Credit: NPG

A novel role has been proposed for NK cells in the pathogenesis of antisynthetase syndrome, according to new research by Baptiste Hervier and colleagues, published in The Journal of Immunology. NK cells from patients with active antisynthetase syndrome have reduced levels of the cell-surface receptor NKp30 (also known as natural cytotoxicity triggering receptor 3) and lack the ability to produce IFNγ, both spontaneously and when stimulated. This altered phenotype is coupled with a strong capacity to produce granzymes A and B, proteolytic enzymes that might contribute to the progression of interstitial lung disease.

Although already known to be involved in the pathogenesis of autoimmune diseases such as systemic lupus erythematosus and systemic sclerosis, the role of NK cells in antisynthetase syndrome has yet to be fully determined. Hervier and colleagues found higher numbers of NK cells in lung tissue from patients with antisynthetase syndrome-related interstitial pneumonia than in lung tissue from healthy individuals (148 cells/mm2 versus 11 cells/mm2). In these patients, NK cells were located in fibrotic areas of the lung rather than in tertiary lymphoid structures, and showed increased expression of granzymes A and B.

Extensive phenotypic analysis showed little difference between NK cells from patients with inactive disease and those from healthy individuals. However, NK cells from patients with active disease (defined as having active myositis, arthritis or interstitial lung disease) had significantly increased expression of CD57 and CD85j, and significantly decreased expression of NKp30. When combined, these three markers could be used to accurately predict the level of disease activity in patients with antisynthetase syndrome.

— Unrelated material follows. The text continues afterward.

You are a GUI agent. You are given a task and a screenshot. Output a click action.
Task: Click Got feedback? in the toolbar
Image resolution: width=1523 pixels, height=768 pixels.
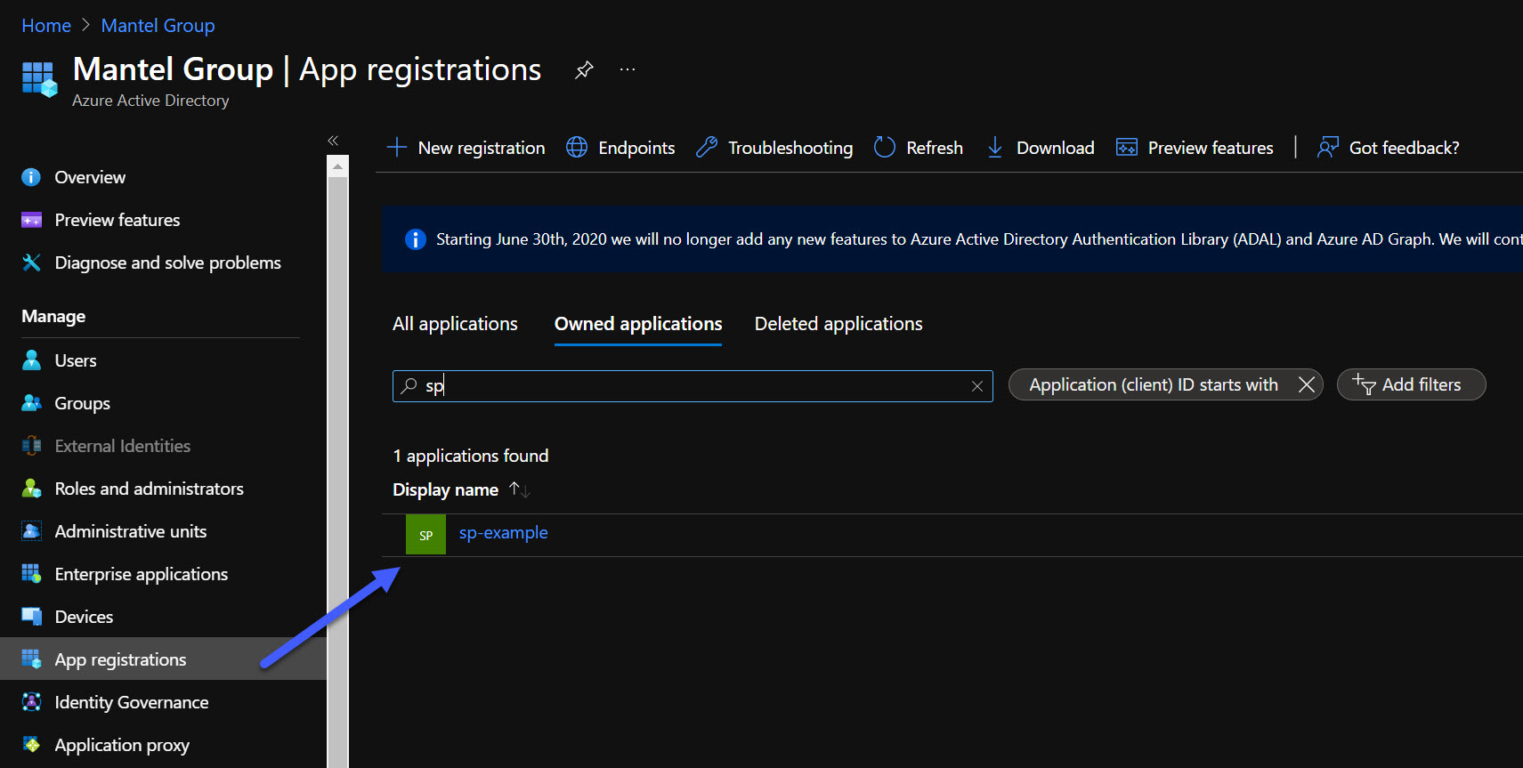click(x=1389, y=148)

...tissue-infiltrating NK cells could be important in initiating and sustaining disease processes...

According to the authors, the decrease in NKp30 expression correlated strongly with alterations in NK-cell function, indicating a potential role for peripheral blood NK cells in antisynthetase syndrome. They suggest that the regulatory-like phenotype of peripheral blood NK cells in these patients is shared by lung-infiltrating NK cells. The high expression of granzyme B by these tissue-infiltrating NK cells could be important in initiating and sustaining disease processes, as granzyme B cleaves Jo-1, the antigen against which autoantibodies are directed in antisynthetase syndrome, thus stimulating immune cells and recruiting them to the lungs.

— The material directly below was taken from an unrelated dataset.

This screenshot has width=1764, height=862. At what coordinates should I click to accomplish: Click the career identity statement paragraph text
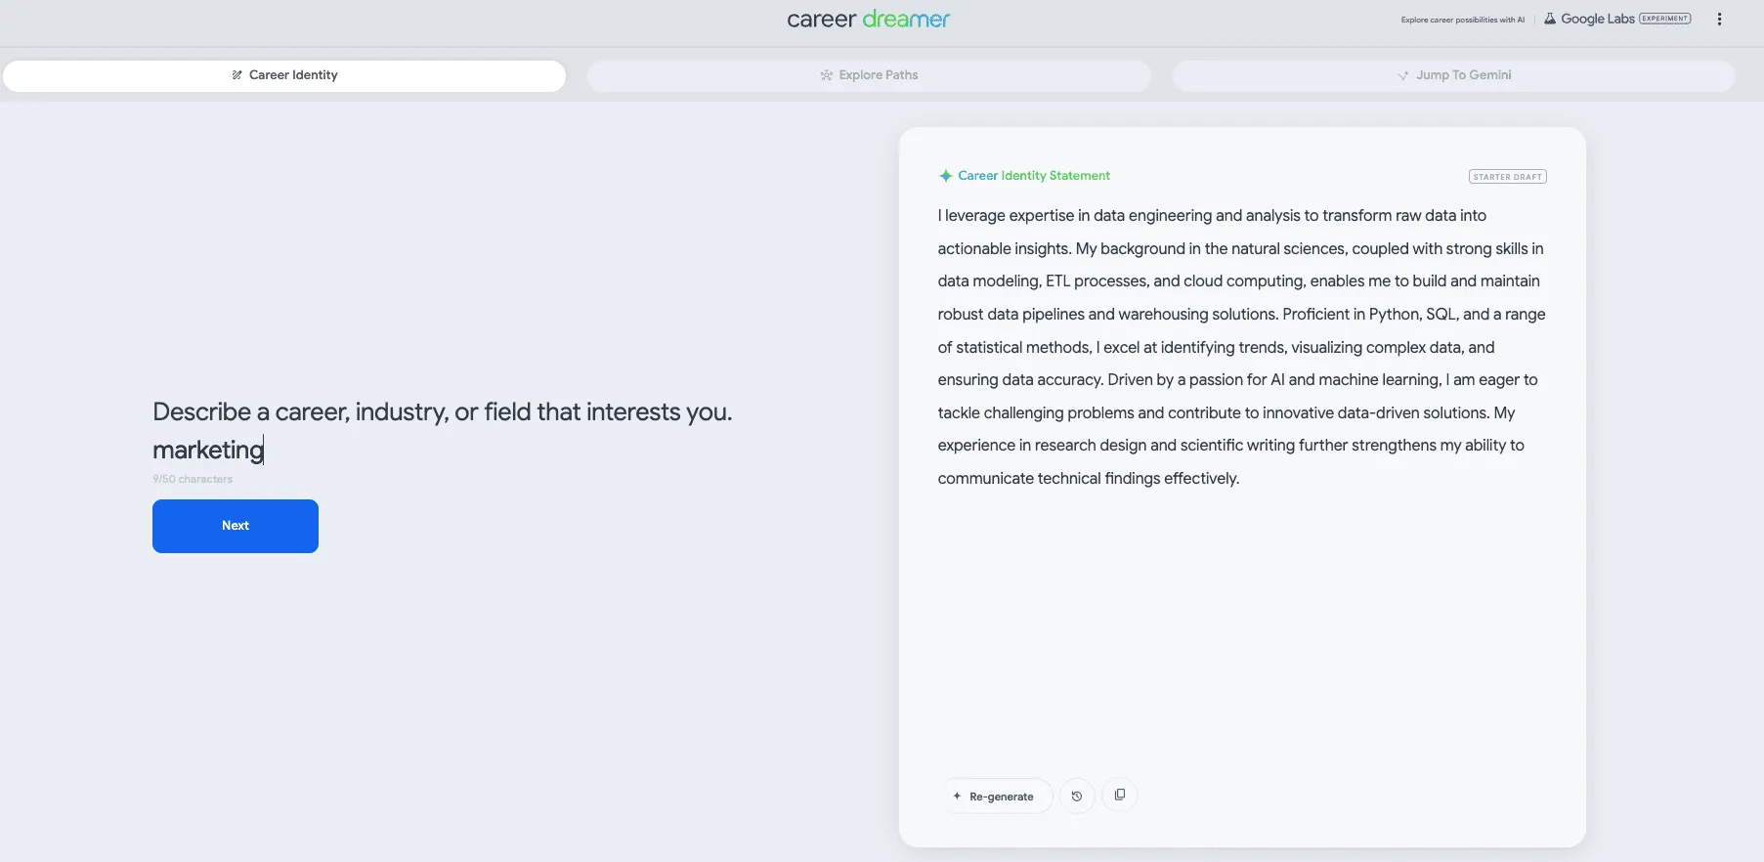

The low expression of NKp30 is thought to be caused by its downregulation during NK-cell differentiation, rather than by an intrinsic abnormality in NK cells from patients with antisynthetase syndrome. Hervier and colleagues speculate that the decrease in NKp30 occurs before autoantibodies are produced, but the exact mechanisms involved are unclear. They conclude that further work is needed to determine the exact role of NK cells in the tissue.